Escape::Houdini and Related Tales of Prestidigitation

May 13th, 2013

PerlEscape::Houdini

Escape::Houdini and Related Tales of Prestidigitation

Whoa, for someone who vowed to write a blog entry a week this year, I sure am getting sporadic.

Buuuut I don’t angst too much about it, considering that the lack of movement above the water’s surface belies the frantic paddling going underneath. Between the Dancer 1 stewardship, writing of toy apps, release of long-due patches in a slew of modules, helping with the PerlWeekly and, y’know, those other pesky Real Life things, I keep myself quite busy.

So, you understand that when I saw Mike Doherty’s pitch on PrePAN for a Perl module wrapping the goodness of the minimalistic web escaping library Houdini, I just had to pass.

… and if you believe that, you obviously are new here.

Throwing Some Bindings Over A Famous Escapist

I was intrigued by the library, roused by the challenge, and while my XS skills are worth guano, it was just enough of a simple project that I had some chances to wing it by stealing, adapting and sheer animalistic cargo-culting.
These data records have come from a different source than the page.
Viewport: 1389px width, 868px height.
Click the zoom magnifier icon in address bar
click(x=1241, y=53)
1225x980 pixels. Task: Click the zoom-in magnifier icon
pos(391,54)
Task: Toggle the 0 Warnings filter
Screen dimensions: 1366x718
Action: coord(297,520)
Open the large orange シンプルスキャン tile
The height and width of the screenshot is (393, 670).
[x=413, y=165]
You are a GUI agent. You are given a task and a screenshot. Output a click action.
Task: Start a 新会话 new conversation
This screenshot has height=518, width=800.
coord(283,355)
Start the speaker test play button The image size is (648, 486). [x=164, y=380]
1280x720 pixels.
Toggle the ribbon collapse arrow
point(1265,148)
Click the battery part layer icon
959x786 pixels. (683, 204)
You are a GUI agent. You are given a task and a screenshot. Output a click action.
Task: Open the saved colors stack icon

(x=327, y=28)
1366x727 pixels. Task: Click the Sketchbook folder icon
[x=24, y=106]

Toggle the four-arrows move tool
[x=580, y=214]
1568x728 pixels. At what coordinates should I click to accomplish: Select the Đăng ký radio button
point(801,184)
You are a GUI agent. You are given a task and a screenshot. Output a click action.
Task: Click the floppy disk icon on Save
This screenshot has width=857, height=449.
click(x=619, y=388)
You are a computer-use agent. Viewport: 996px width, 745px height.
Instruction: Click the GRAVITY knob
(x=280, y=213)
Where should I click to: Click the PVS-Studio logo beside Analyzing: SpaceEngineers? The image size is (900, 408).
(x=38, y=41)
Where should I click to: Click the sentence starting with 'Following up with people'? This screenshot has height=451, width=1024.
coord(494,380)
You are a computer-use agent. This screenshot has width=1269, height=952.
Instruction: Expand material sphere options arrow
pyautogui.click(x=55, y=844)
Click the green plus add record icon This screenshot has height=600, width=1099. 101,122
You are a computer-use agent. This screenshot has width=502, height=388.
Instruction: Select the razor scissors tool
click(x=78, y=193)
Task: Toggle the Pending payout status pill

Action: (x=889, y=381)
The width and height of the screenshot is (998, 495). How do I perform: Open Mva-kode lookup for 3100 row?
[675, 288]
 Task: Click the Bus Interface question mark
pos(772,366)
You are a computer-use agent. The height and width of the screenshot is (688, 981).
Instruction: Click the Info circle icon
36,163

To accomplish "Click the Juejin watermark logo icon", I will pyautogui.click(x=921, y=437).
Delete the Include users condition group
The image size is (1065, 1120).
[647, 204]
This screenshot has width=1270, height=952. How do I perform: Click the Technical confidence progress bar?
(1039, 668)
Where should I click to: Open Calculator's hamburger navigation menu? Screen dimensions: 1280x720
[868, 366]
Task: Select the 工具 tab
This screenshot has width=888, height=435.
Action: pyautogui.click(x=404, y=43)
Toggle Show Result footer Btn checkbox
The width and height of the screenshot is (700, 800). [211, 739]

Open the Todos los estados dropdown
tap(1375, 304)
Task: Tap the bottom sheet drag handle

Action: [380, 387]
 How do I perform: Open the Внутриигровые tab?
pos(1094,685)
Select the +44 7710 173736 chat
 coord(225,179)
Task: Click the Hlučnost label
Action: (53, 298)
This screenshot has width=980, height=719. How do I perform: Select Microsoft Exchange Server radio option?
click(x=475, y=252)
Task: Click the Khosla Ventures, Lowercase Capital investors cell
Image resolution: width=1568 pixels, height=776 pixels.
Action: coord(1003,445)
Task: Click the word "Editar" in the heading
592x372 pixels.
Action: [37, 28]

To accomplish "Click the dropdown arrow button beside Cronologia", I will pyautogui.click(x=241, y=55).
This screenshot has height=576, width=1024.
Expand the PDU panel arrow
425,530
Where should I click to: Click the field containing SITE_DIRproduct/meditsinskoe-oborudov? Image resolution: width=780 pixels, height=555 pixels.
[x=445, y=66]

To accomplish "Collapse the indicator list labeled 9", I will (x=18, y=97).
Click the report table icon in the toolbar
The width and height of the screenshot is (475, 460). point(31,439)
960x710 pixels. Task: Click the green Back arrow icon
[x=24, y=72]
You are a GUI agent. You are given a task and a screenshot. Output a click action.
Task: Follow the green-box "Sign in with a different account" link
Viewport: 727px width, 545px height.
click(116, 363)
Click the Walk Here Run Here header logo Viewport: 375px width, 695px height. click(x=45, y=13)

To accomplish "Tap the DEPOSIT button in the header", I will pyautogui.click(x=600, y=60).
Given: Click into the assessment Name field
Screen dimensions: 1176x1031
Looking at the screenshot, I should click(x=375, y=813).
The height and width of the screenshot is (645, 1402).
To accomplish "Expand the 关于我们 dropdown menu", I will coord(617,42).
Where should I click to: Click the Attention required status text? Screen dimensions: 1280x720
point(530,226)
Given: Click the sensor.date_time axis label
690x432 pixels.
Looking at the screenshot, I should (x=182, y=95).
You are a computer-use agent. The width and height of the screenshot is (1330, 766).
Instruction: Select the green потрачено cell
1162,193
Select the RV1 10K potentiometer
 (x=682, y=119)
So meet Escape::Houdini, which sole goal on this world is to escape (and unescape) web-related stuff (that is, html, xml, url, uri and javascript). Compared to the already-existing HTML::Escape, URI::Escape and their XS brethen, this new upstarts brings two things to the table. For one, it’s a one-stop module that provides the escaping (and unescaping) tools for all of the web thingies at a single, convenient location. And, most importantly, it lives atop the C library produced by the fine GitHub folks, which means that it’s a solid, well-known library that (thank God) is not our problem to maintain.

Incidentally, how does Escape::Houdini perform when compared with HTML::Escape and URI::Escape::XS? According to very unscientific benchmarks, it seems to be a tad slower than HTML::Escape (but then, it also escapes a few more characters, so we might have a slight case of apple/orage smoothie here), but a smidgen faster than URI::Escape::XS (where both ‘tad’ and ‘smidgen’ refer to performances within 25% of each others). So, yeah, nothing to spit at.

Oh Look, A Segue!

Talking of benchmarks and stuff, I wanted to write this blog entry a few days ago, but had to poke around with benchmarks beforehand. This gave me the occasion to play a little bit with brian d foy’s Surveyor::App. It’s a very nice system, but I kinda felt it has the weakness that the whole of the benchmark is contained within a single module. Which got me thinking…

… and if you are not already groaning and bracing for what’s coming, you are still obviously are quite the yaneophyte.

Aaaanyway, what I thought is that there should be a decoupling of the benchmarks, which should only describe what is expected of the functions to benchmark like, say,

package Yardstick::Benchmark::WebEscaping;

use strict;
use warnings;

use Moose;

extends 'Yardstick::Benchmark';

benchmark 'basic html escape' => (
    tags   => [qw/ html escape /],
    input  => [ '<body>hello world</body>' ], 
    output => [ '&gt;body&lt;hello world&gt/body&lt;' ]
);

benchmark 'basic html unescape' => (
    tags   => [qw/ html unescape /],
    input  => [ '&gt;body&lt;hello world&gt/body&lt;' ],
    output => [ '<body>hello world</body>' ], 
);

1;

and of the different contestants, which provide the functions to be measured:

package Yardstick::Benchmark::WebEscaping::Houdini;

use strict;
use warnings;

use Escape::Houdini ':all';
use Moose;

extends 'Yardstick::Contender';

has '+info' => (
    default => sub {
        'Escape::Houdini' => Escape::Houdini->VERSION
    },
);

contender 'Escape::Houdini::escape_html()' => (
    tags => [ qw/ html escape / ],
    func => sub { escape_html($_[0]) },
);

contender 'Escape::Houdini::unescape_html()' => (
    tags => [ qw/ html unescape / ],
    func => sub { unescape_html($_[0]) },
);

1;

That way, each new contender Foo only needs to include a Yardstick::Benchmark::XXX::Foo module in its distribution, and it can be automatically added to the benchmark. Oh, and noticed the tags? That’s just a ploy to allow for more than one type of behavior by benchmark file; the logic being that a contender would be run against a benchmark only if it has all the tags required by the said benchmark.

By now, I’m ambivalent whether the whole thing is an over-engineered fancy or a mild stroke of genius. So I guess… I guess I’ll have to put it on PrePAN to find out. Yes, on PrePAN. The very place… where this whole adventure began.